Hold the Salt

Substitute with a dash of herbs.

| February/March 1996


Americans have an enormous appetite for salt. The average American consumes more than a tablespoon daily, much of which comes from processed foods such as ham, cheese, canned goods and frozen dinners. Many people lavishly add extra salt at the table as a matter of habit.

In recent years, Americans have been advised to cut back on their salt intake—along with sugar, fat and many other ingredients that carry a lot of ­flavor. It may come as a surprise to learn that sodium, which constitutes 40 percent of sodium chloride, has an essential role in the body’s healthy functioning.

“Sodium is as important to good health as water and air,” says Kathy Wein, a clinical dietitian at Jewish Hospital in St. Louis, Missouri.

It’s a micronutrient of high nutritional significance, which plays a major role in maintaining blood volume and blood pressure. Sodium acts on the body by attracting and holding water in the blood vessels and helps transmit nerve impulses, as well as contract and expand muscle fibers. It also plays an important role in the metabolism of protein and carbohydrates.
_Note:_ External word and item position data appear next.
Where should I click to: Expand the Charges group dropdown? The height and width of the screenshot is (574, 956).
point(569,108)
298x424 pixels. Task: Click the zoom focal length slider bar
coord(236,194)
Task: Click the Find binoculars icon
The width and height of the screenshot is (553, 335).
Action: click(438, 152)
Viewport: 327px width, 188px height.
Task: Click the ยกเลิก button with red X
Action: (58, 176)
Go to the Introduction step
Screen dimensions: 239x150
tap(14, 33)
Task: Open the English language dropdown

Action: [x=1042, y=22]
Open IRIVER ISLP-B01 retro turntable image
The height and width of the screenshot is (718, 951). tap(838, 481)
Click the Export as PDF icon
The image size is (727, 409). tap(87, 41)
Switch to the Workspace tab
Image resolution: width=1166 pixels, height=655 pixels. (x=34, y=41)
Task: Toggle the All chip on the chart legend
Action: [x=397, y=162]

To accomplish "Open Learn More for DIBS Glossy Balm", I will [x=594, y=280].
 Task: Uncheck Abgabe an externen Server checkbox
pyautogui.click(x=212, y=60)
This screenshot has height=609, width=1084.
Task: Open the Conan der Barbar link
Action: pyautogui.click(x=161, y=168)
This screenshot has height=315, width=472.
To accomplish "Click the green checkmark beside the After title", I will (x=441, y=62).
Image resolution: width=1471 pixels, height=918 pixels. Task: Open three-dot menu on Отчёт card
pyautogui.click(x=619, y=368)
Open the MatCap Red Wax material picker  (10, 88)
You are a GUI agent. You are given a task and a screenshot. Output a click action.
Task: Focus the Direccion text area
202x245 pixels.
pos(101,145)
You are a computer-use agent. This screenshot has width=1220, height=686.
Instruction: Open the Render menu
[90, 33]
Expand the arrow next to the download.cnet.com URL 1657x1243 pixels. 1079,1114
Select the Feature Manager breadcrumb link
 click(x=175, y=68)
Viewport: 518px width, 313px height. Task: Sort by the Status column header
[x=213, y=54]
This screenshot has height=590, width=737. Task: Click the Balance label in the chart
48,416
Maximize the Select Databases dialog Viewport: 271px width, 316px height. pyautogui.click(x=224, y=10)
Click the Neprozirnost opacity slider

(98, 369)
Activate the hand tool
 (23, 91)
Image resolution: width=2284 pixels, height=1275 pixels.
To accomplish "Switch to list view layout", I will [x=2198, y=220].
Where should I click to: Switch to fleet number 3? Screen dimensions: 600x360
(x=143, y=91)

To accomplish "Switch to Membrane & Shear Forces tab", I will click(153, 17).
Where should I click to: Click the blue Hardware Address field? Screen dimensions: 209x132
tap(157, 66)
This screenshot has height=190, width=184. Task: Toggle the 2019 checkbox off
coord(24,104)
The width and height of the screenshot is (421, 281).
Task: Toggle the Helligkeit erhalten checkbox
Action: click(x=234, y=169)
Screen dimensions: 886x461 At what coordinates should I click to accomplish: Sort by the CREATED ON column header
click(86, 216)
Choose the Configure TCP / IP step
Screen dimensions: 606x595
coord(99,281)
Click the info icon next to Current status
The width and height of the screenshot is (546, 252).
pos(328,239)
Nevertheless, too much sodium can cause the body to retain fluid, increasing the volume of blood and the workload of the arteries. As a result, blood pressure rises. In some people with high blood pressure, reducing sodium in the diet can lower blood pressure; other people don’t experience this benefit. Even those in good health, however, may find that cutting back on salt can reduce water retention and bloating. The National Institutes of Health, the National Heart, Lung, and Blood Institute and other public-health organizations currently recommend that a person with normal blood pressure limit total sodium intake to no more than 2400 milligrams per day, equivalent to about 1½ teaspoons of salt.